Al di là delle pur lodevoli iniziative di beneficenza di cui le catene della Grande distribuzione organizzata si sono rese protagoniste – e mentre Federdistribuzione in una nota già si mostra preoccupata per il futuro calo dei consumi interni post emergenza Coronavirus – di fronte a queste cifre monstre relative alle vendite le principali insegne dei supermercati potrebbero dimostrare davvero attenzione per i consumatori e senso di responsabilità verso il Paese realizzando un serio piano di assunzioni per permettere una maggior turnazione dei lavoratori nei punti vendita – dove spesso, lo ricordiamo, operano non solo dipendenti ma anche personale reclutato dalle agenzie interinali e operatori di cooperative esterne, in una scala discendente di diritti e di tutele. Lavoratori che, gradualmente, potrebbero essere inseriti in pianta stabile negli organici dei supermercati ad emergenza conclusa. Perché il problema dell’eccessivo carico di lavoro dei commessi è esploso col coronavirus, certo, ma ha origini ben più radicate.

Una parte di questo personale potrebbe lavorare sia “sul campo” che in smart working per garantire la funzionalità della spesa online, in questo momento quasi impossibile da effettuare in tempi accettabili, come ha dimostrato una inchiesta del Salvagente.

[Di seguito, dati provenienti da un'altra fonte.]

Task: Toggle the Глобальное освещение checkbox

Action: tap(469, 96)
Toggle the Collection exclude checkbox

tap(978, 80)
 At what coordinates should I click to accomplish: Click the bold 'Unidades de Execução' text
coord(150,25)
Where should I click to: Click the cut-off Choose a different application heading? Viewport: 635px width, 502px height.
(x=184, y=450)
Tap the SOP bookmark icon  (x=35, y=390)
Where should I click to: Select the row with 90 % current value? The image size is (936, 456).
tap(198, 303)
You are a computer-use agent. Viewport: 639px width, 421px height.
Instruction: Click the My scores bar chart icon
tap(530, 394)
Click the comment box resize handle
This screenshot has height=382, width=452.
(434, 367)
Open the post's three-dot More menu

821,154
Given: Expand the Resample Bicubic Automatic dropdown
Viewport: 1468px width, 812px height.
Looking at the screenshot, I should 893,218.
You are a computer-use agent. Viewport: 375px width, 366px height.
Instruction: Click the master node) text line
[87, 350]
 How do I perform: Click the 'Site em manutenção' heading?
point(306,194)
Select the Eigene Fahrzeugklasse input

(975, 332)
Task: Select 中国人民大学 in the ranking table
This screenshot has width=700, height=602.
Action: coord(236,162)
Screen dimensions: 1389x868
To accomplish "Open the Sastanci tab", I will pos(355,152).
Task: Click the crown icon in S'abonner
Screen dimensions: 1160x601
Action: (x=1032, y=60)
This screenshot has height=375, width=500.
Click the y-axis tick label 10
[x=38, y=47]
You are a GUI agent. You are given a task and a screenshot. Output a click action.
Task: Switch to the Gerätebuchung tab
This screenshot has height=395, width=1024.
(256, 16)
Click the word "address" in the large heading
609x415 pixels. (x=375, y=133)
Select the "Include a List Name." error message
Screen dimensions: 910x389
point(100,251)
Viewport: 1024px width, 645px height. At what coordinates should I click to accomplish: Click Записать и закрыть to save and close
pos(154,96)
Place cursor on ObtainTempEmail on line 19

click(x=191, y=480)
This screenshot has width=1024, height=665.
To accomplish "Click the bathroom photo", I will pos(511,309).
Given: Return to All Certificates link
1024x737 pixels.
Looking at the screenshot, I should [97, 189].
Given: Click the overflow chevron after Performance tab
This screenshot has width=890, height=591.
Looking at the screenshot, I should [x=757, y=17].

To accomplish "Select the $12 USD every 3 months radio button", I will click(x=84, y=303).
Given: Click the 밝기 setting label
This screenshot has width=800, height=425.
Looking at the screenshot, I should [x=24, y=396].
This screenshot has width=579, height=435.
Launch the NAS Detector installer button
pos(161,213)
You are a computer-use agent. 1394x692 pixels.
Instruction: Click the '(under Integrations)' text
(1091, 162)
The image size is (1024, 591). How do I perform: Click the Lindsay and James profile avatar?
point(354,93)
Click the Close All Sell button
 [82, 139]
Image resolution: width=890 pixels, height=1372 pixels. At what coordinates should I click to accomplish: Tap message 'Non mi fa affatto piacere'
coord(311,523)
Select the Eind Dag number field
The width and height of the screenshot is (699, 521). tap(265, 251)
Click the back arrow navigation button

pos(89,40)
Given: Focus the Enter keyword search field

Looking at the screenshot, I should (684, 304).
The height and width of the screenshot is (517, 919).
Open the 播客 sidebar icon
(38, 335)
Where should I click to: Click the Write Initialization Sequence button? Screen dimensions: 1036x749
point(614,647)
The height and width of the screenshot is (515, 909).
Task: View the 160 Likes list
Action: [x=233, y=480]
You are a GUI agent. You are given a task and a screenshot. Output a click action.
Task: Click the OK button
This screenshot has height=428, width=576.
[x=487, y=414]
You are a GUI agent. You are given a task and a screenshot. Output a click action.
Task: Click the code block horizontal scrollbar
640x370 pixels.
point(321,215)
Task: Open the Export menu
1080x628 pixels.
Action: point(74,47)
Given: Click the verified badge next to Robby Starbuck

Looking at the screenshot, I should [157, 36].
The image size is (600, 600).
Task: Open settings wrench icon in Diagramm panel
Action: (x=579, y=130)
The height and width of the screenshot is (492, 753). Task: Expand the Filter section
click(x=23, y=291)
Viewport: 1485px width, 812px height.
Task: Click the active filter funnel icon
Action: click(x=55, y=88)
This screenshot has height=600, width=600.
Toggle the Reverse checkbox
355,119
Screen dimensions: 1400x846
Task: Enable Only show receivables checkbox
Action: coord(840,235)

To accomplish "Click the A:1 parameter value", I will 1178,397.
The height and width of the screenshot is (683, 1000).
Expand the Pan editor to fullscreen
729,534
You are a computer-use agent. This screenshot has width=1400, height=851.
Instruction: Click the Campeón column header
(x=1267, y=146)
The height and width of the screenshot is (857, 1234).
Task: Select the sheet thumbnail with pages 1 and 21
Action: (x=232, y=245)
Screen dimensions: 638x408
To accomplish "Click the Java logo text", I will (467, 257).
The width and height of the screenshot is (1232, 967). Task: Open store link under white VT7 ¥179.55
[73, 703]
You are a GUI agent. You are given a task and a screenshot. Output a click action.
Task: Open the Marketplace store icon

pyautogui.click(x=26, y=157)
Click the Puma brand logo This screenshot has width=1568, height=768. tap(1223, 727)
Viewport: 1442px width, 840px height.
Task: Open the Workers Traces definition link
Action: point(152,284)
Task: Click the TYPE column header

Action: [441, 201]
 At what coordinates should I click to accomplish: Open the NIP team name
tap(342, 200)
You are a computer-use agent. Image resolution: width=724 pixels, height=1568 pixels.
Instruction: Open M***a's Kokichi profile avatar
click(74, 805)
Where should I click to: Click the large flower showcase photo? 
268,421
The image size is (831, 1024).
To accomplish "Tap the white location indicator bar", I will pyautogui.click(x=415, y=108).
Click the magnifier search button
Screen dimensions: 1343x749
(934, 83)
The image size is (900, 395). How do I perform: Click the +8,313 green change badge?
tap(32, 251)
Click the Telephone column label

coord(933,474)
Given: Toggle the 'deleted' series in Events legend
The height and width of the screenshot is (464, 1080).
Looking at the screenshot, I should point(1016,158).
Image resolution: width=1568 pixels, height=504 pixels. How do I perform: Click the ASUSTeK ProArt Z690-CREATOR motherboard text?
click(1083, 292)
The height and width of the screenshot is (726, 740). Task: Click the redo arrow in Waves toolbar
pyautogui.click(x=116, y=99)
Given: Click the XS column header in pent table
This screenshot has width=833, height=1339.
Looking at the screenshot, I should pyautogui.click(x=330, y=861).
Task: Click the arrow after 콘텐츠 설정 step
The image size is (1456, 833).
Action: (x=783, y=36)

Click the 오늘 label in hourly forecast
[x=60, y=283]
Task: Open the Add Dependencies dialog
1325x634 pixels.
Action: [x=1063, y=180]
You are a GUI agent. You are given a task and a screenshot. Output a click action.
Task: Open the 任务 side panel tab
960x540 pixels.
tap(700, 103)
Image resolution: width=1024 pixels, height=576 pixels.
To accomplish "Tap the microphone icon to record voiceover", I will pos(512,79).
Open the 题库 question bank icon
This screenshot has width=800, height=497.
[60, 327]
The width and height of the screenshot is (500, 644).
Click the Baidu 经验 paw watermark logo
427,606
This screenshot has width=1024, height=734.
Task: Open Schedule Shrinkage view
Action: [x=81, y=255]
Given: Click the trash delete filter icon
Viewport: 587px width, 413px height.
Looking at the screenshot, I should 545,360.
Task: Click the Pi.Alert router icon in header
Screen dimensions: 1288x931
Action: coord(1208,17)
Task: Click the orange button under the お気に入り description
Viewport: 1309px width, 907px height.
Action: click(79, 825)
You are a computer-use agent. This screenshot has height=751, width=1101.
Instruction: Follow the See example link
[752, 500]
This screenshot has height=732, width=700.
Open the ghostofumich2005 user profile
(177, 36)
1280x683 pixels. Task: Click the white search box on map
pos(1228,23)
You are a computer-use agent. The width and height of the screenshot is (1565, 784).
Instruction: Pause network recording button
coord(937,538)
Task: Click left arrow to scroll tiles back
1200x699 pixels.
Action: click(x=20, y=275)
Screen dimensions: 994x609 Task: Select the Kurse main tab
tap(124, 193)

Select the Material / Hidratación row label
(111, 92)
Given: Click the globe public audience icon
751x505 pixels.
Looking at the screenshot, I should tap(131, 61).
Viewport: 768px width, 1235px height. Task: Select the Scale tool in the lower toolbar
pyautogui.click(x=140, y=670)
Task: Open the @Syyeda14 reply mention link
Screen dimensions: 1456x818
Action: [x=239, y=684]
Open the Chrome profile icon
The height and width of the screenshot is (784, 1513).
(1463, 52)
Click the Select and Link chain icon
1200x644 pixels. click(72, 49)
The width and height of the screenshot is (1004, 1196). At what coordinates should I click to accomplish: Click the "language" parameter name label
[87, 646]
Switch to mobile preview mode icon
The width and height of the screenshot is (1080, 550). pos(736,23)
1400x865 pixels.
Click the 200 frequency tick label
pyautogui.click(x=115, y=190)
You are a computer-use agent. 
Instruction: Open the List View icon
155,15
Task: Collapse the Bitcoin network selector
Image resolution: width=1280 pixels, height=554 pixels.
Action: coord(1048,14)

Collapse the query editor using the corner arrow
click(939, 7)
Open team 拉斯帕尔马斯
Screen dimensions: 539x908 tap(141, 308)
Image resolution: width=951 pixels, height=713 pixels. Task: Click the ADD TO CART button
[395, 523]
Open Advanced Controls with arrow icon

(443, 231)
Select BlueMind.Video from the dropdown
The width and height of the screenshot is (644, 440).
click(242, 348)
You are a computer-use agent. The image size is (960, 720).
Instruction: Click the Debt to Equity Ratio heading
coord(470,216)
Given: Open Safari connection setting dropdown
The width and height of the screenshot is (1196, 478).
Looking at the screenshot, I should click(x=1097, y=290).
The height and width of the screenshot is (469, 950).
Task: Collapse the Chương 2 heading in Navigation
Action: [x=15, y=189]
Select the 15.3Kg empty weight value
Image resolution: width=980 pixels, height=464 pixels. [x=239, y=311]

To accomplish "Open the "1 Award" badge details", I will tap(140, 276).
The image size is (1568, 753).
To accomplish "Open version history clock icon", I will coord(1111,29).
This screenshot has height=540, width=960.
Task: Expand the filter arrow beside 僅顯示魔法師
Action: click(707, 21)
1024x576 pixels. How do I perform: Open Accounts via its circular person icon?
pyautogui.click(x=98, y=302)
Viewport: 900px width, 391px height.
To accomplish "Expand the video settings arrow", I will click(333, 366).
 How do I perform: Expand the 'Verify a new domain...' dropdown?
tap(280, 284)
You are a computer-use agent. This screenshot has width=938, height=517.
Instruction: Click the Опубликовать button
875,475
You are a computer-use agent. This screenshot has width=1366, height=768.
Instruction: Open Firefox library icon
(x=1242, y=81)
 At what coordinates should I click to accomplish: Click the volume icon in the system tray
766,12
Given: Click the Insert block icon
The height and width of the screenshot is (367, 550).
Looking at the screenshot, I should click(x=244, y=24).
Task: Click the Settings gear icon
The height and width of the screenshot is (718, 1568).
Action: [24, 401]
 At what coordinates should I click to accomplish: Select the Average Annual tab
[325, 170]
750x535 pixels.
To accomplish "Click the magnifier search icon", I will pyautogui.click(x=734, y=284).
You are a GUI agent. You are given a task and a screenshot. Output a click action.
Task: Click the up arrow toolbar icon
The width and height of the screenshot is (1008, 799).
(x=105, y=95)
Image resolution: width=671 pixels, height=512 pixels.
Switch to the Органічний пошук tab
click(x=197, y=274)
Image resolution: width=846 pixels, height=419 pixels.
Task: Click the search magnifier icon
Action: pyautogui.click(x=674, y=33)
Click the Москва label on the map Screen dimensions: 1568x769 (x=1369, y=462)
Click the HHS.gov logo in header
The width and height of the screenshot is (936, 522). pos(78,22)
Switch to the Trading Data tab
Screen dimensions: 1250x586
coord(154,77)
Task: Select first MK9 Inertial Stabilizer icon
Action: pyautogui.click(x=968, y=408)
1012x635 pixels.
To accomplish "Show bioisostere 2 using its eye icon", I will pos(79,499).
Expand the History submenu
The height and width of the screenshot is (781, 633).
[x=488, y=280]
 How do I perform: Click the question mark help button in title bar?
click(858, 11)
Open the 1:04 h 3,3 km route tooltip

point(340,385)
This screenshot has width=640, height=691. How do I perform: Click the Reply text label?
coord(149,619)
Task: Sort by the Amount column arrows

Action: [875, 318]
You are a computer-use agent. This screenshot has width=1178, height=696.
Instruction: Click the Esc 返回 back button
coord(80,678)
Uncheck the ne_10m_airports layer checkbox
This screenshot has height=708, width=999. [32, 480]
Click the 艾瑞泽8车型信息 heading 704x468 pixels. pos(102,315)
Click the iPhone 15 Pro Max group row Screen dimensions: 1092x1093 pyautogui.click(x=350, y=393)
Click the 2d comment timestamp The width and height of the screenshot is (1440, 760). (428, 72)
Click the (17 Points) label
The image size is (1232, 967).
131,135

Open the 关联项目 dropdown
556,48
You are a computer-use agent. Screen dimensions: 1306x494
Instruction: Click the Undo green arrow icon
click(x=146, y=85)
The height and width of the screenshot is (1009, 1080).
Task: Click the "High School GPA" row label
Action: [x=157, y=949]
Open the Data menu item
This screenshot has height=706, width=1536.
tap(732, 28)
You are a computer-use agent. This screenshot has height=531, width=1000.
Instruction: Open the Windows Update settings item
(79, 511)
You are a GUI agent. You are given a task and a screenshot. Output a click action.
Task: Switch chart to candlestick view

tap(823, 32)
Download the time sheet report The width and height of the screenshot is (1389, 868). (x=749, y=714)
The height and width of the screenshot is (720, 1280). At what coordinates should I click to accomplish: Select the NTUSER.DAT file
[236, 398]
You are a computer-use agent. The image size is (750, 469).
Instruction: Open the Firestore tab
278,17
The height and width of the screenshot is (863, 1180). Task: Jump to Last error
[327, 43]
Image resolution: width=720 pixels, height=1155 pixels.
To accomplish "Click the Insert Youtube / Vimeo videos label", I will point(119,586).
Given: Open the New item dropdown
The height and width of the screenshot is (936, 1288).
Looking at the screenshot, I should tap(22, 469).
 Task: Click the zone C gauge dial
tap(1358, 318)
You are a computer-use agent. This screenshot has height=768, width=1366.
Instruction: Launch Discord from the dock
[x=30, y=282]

E questo a prescindere dalla modulazione degli orari di apertura.

Ai commessi, nei giorni scorsi, è arrivato un plauso persino da Walter Ricciardi, membro dell’esecutivo dell’Organizzazione mondiale della sanità (Oms) e consigliere del ministro della Salute Roberto Speranza: «Vostro lavoro importantissimo, grazie», scrive su Twitter. Sarebbe il momento che anche le insegne dei supermercati ringrazino davvero i propri “eroi delle corsie”, e pure i consumatori che stanno garantendo loro extra profitti, non soltanto permettendo che si possa fare la spesa ed operare nei punti vendita in completa sicurezza (è il minimo), ma compiendo un investimento importante perché un servizio essenziale sia garantito nel migliore dei modi e nel rispetto della salute fisica e mentale del personale. Un ringraziamento non a parole, ma nei fatti. Vale la pena che governo e sindacati lo suggeriscano ai Big della distribuzione.